Saved entries:

-- Opening Marker --

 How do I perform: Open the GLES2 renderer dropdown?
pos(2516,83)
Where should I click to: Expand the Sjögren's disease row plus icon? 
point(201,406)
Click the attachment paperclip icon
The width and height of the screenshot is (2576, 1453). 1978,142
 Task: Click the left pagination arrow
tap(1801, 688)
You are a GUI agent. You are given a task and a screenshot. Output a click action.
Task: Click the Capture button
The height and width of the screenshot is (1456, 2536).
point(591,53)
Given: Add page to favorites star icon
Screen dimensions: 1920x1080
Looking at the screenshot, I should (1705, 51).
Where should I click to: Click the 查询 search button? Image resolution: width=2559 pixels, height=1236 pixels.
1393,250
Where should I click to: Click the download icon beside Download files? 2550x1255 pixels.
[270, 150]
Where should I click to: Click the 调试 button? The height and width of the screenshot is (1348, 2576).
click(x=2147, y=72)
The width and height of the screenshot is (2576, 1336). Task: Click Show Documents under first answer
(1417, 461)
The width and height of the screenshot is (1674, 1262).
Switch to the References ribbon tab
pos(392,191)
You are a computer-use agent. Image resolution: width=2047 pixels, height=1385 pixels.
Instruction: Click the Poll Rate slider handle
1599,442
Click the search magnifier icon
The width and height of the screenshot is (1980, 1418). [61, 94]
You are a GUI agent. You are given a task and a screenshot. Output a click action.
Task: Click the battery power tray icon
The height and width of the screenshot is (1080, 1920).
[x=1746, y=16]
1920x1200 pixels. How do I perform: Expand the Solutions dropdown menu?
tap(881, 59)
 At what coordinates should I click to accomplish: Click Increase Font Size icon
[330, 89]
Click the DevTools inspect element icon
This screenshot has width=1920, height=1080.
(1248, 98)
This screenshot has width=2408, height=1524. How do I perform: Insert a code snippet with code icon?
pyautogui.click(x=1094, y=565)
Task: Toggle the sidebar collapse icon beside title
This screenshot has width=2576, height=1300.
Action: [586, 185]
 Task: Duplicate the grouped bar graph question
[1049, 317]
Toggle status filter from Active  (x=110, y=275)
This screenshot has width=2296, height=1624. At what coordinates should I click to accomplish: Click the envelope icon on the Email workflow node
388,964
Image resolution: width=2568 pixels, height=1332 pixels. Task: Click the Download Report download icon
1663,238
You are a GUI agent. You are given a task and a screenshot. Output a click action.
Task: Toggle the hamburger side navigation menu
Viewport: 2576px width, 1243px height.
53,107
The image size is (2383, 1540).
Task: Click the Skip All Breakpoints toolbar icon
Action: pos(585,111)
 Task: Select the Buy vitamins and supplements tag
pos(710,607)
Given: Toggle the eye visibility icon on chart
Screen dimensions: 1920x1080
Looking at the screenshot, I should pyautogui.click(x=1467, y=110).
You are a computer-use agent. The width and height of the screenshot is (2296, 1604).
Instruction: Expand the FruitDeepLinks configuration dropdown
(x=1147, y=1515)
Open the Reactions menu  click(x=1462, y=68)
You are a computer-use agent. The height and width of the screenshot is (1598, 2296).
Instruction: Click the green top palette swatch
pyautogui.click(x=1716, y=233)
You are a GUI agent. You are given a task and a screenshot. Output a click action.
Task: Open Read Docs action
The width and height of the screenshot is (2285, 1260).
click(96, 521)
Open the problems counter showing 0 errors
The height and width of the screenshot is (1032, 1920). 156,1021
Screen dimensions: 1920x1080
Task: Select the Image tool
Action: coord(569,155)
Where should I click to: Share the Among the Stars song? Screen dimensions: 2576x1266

-- Closing Marker --

Exercise prompt:
Set down every entry again, word for word.

Reply to the exercise:
 How do I perform: Open the GLES2 renderer dropdown?
pos(2516,83)
Where should I click to: Expand the Sjögren's disease row plus icon? 
point(201,406)
Click the attachment paperclip icon
The width and height of the screenshot is (2576, 1453). 1978,142
 Task: Click the left pagination arrow
tap(1801, 688)
You are a GUI agent. You are given a task and a screenshot. Output a click action.
Task: Click the Capture button
The height and width of the screenshot is (1456, 2536).
point(591,53)
Given: Add page to favorites star icon
Screen dimensions: 1920x1080
Looking at the screenshot, I should (1705, 51).
Where should I click to: Click the 查询 search button? Image resolution: width=2559 pixels, height=1236 pixels.
1393,250
Where should I click to: Click the download icon beside Download files? 2550x1255 pixels.
[270, 150]
Where should I click to: Click the 调试 button? The height and width of the screenshot is (1348, 2576).
click(x=2147, y=72)
The width and height of the screenshot is (2576, 1336). Task: Click Show Documents under first answer
(1417, 461)
The width and height of the screenshot is (1674, 1262).
Switch to the References ribbon tab
pos(392,191)
You are a computer-use agent. Image resolution: width=2047 pixels, height=1385 pixels.
Instruction: Click the Poll Rate slider handle
1599,442
Click the search magnifier icon
The width and height of the screenshot is (1980, 1418). [61, 94]
You are a GUI agent. You are given a task and a screenshot. Output a click action.
Task: Click the battery power tray icon
The height and width of the screenshot is (1080, 1920).
[x=1746, y=16]
1920x1200 pixels. How do I perform: Expand the Solutions dropdown menu?
tap(881, 59)
 At what coordinates should I click to accomplish: Click Increase Font Size icon
[330, 89]
Click the DevTools inspect element icon
This screenshot has width=1920, height=1080.
(1248, 98)
This screenshot has width=2408, height=1524. How do I perform: Insert a code snippet with code icon?
pyautogui.click(x=1094, y=565)
Task: Toggle the sidebar collapse icon beside title
This screenshot has width=2576, height=1300.
Action: [586, 185]
 Task: Duplicate the grouped bar graph question
[1049, 317]
Toggle status filter from Active  (x=110, y=275)
This screenshot has width=2296, height=1624. At what coordinates should I click to accomplish: Click the envelope icon on the Email workflow node
388,964
Image resolution: width=2568 pixels, height=1332 pixels. Task: Click the Download Report download icon
1663,238
You are a GUI agent. You are given a task and a screenshot. Output a click action.
Task: Toggle the hamburger side navigation menu
Viewport: 2576px width, 1243px height.
53,107
The image size is (2383, 1540).
Task: Click the Skip All Breakpoints toolbar icon
Action: pos(585,111)
 Task: Select the Buy vitamins and supplements tag
pos(710,607)
Given: Toggle the eye visibility icon on chart
Screen dimensions: 1920x1080
Looking at the screenshot, I should pyautogui.click(x=1467, y=110).
You are a computer-use agent. The width and height of the screenshot is (2296, 1604).
Instruction: Expand the FruitDeepLinks configuration dropdown
(x=1147, y=1515)
Open the Reactions menu  click(x=1462, y=68)
You are a computer-use agent. The height and width of the screenshot is (1598, 2296).
Instruction: Click the green top palette swatch
pyautogui.click(x=1716, y=233)
You are a GUI agent. You are given a task and a screenshot. Output a click action.
Task: Open Read Docs action
The width and height of the screenshot is (2285, 1260).
click(96, 521)
Open the problems counter showing 0 errors
The height and width of the screenshot is (1032, 1920). 156,1021
Screen dimensions: 1920x1080
Task: Select the Image tool
Action: coord(569,155)
Where should I click to: Share the Among the Stars song? Screen dimensions: 2576x1266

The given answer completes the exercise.